Facebook has been under fire in India following a string of lynchings that appeared to have been prompted by false news spread on WhatsApp. It’s become such an epidemic that the Indian government has demanded something be done. For now, Facebook’s solution involves running ads in local newspapers explaining how to spot fake news.
According to Reuters, the full-page ads began running in “key Indian newspapers” on Tuesday as part of an educational program that will expand to other local outlets around the country over the coming week. You can see a photo of the ad below:
— Ajinkya (@ajinkyab12) July 10, 2018
For almost two months, India has seen mob violence break out in rural villages after incendiary messages spread on WhatsApp accusing innocent people of crimes like human trafficking.
Last week, The Washington Post reported that five people were killed by a vigilante mob after a post accusing them of trafficking children was forwarded among locals.
Authorities have attempted to stem the problem through various tactics including sending out street performers known as “rumour busters”. One of them was killed by a mob in Tripura while trying to raise awareness about fake news.
It’s an exceedingly difficult problem for WhatsApp and Facebook. While Facebook has faced fake news scandals in the West that may or may not have influenced various political outcomes, in some countries, violence has exploded due to widespread false stories. Anti-Muslim attacks and ethnic cleansing in Myanmar and Sri Lanka have been specifically linked to mobilisation on the social network.
According to Reuters, India is WhatsApp’s biggest market with 200 million users, many of whom are experiencing web-connected devices for the first time. Lack of education and inexperience with the contours of our big dumb internet combine with tragic results.
It’s a problem with no easy solution, and it isn't clear how effective a bunch of boring educational ads could possibly be at addressing the problem. India contains a third of the world’s illiterate population, the most in a single country by far. Being unable to read, however, doesn’t prevent someone from listening to a rumour being spread by someone who can.
Facebook’s advice in the newspaper ad consists of mostly practical tips, such as “use other sources” and “check out information that seems unbelievable”. It also gets a bit more personal with suggestions such as “question information that upsets you”.
Unfortunately, information that upsets people is what spreads the easiest online. It’s also the most obvious consequence of Facebook’s focus on “engagement”.

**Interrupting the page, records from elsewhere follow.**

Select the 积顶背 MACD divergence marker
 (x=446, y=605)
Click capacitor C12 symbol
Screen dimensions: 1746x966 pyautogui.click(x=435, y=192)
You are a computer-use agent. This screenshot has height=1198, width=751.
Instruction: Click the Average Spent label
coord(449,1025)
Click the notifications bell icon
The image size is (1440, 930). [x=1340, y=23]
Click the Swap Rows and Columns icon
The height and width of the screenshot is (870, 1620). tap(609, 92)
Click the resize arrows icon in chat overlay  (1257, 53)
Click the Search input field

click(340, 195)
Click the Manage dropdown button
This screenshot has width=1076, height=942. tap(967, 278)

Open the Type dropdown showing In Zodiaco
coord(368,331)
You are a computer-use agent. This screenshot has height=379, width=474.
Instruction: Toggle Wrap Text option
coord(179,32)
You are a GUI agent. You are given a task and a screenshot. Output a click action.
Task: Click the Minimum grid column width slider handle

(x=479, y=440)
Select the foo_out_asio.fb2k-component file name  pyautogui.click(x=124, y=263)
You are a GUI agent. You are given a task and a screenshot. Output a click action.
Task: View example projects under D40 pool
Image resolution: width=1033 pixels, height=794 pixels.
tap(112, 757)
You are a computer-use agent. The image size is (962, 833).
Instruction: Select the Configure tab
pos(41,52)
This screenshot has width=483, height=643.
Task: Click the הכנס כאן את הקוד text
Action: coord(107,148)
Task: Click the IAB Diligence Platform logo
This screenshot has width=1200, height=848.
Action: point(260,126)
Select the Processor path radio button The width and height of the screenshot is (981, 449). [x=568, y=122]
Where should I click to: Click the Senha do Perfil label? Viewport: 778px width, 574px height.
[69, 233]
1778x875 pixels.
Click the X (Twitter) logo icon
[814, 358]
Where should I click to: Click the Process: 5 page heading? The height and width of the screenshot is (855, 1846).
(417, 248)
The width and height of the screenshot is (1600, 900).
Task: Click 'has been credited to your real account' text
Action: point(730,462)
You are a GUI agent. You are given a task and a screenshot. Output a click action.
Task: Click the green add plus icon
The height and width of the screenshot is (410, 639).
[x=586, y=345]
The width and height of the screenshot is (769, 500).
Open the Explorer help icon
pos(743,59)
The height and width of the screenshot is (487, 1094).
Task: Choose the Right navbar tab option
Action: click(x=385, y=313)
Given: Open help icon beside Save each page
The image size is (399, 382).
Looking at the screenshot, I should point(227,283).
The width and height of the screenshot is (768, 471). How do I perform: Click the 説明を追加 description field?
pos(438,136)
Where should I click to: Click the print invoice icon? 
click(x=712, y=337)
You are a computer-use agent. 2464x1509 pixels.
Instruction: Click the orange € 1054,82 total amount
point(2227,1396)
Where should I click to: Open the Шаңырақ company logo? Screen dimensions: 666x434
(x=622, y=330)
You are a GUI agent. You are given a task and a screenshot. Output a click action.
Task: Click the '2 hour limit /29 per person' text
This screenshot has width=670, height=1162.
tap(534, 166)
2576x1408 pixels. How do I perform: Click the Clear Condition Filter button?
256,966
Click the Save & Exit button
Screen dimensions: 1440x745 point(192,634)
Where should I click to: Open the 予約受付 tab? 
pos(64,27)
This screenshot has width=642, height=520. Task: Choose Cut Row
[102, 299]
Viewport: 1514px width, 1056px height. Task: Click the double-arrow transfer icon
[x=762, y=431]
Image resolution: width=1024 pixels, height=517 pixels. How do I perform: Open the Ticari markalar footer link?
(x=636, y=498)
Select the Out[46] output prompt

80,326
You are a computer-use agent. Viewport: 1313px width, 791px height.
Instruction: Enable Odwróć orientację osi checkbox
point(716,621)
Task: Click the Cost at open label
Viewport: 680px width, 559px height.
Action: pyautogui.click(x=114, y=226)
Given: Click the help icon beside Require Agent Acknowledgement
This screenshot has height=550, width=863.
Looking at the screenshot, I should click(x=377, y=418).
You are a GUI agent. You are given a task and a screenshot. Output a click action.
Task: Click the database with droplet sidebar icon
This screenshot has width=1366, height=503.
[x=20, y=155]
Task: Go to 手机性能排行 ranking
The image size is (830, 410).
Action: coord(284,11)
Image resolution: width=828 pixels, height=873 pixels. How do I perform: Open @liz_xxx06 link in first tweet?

A spokesperson for WhatsApp sent us the following statement: “This morning we are starting an education campaign in India on how to spot fake news and rumours. Our first step is placing newspaper advertisements across the country in English, Hindi, and several regional languages. We will build on these efforts going forward. We are running the ad in 30 newspapers around the country in seven languages.”
While Facebook and all of its other brands are tech companies, they’re also publishers. It’s a little weird that Facebook feels it needs to send its message in an analogue format.
As far as tech solutions go, it may be moving forward with a feature it’s been testing on WhatsApp that notifies users when they’re about to send a message that “has been forwarded many times”. The hope is that people will stop and think before they share something.